* _Task to carry out_
Please transcribe, word for word, only the lines from the one containing "This screenshot has" through the last line of the records below, both included, and leave out every picture.

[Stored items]

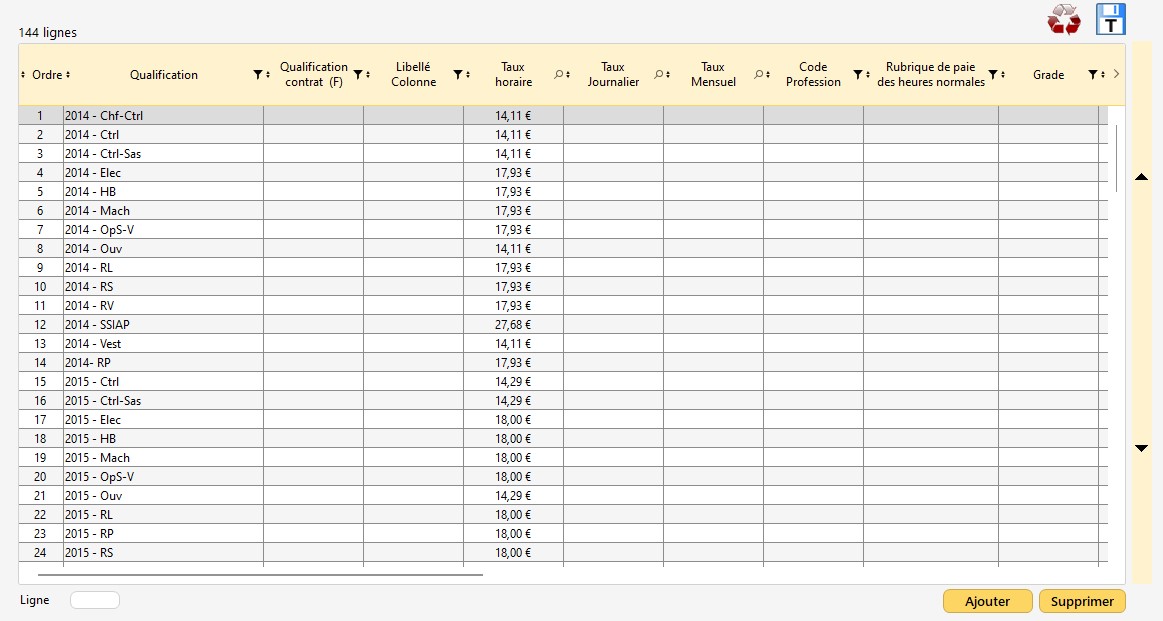Click the magnifier in Taux Mensuel header
1163x621 pixels.
tap(758, 75)
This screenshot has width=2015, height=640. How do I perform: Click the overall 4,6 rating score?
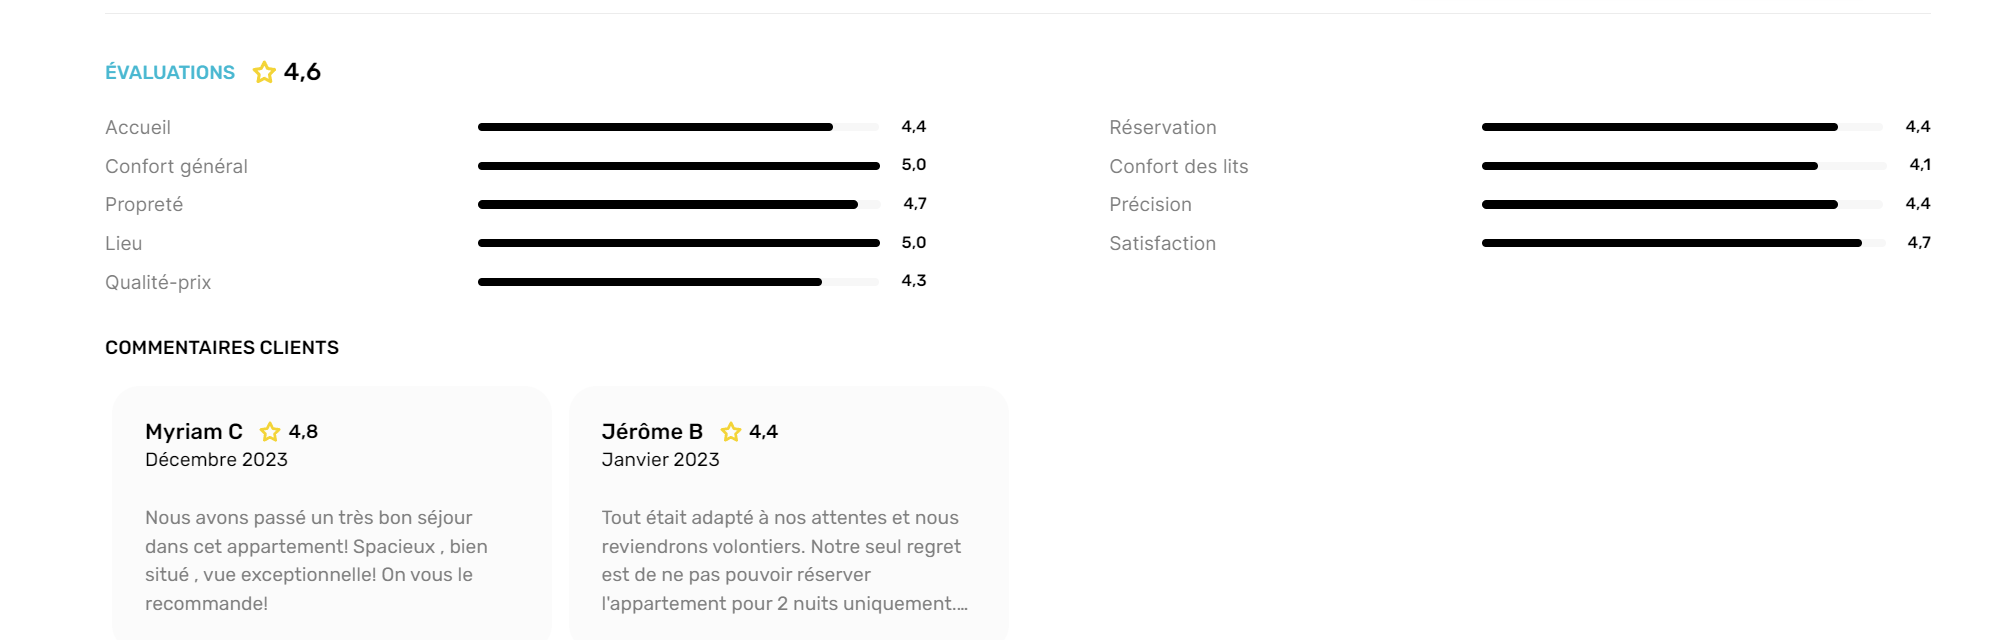coord(302,72)
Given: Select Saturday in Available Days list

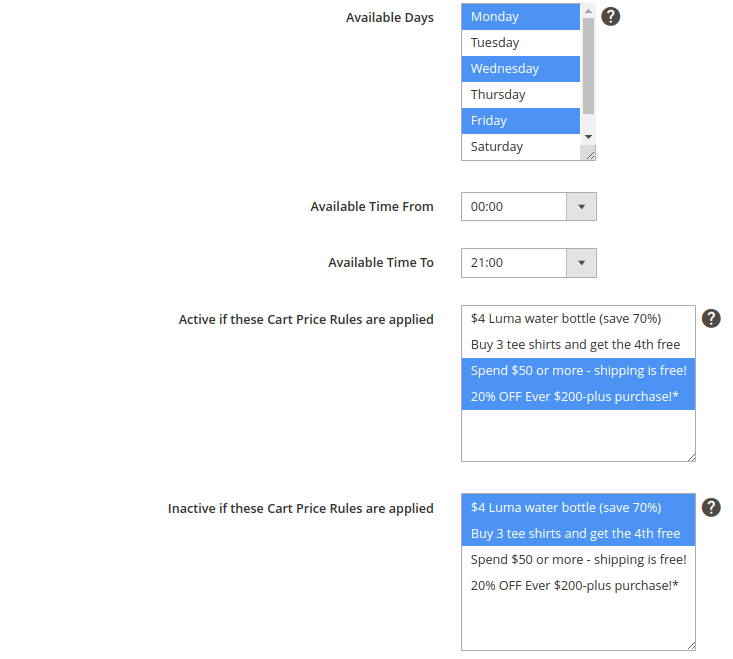Looking at the screenshot, I should 521,147.
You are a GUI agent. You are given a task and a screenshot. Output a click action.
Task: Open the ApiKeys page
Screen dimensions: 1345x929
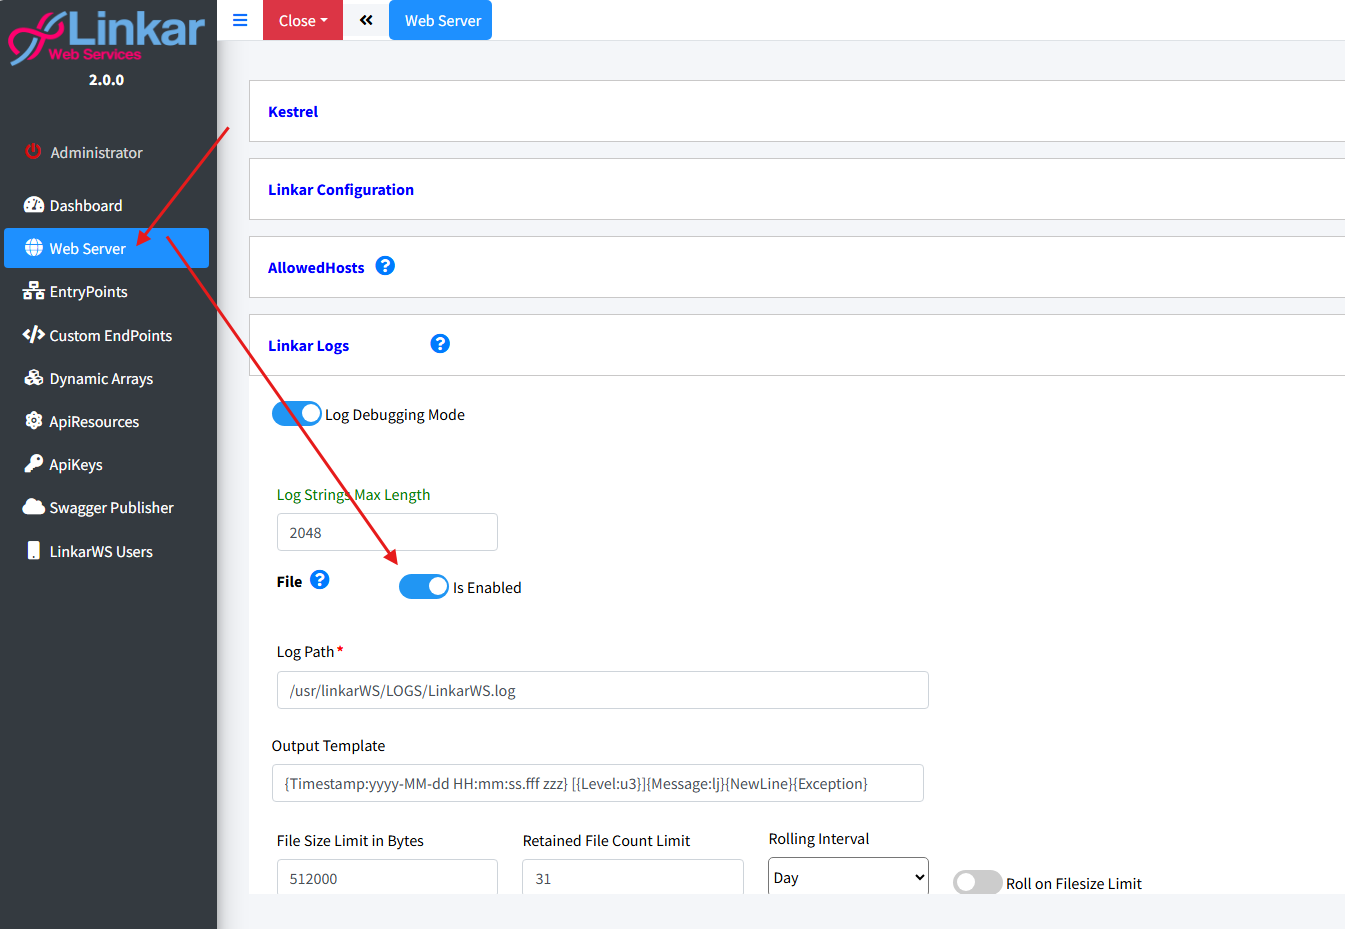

* _Reply to the task_
This screenshot has width=2015, height=640. How do I perform: Click the overall 4,6 rating score?
coord(302,72)
Given: Select Saturday in Available Days list

Looking at the screenshot, I should 521,147.
You are a GUI agent. You are given a task and a screenshot. Output a click action.
Task: Open the ApiKeys page
Screen dimensions: 1345x929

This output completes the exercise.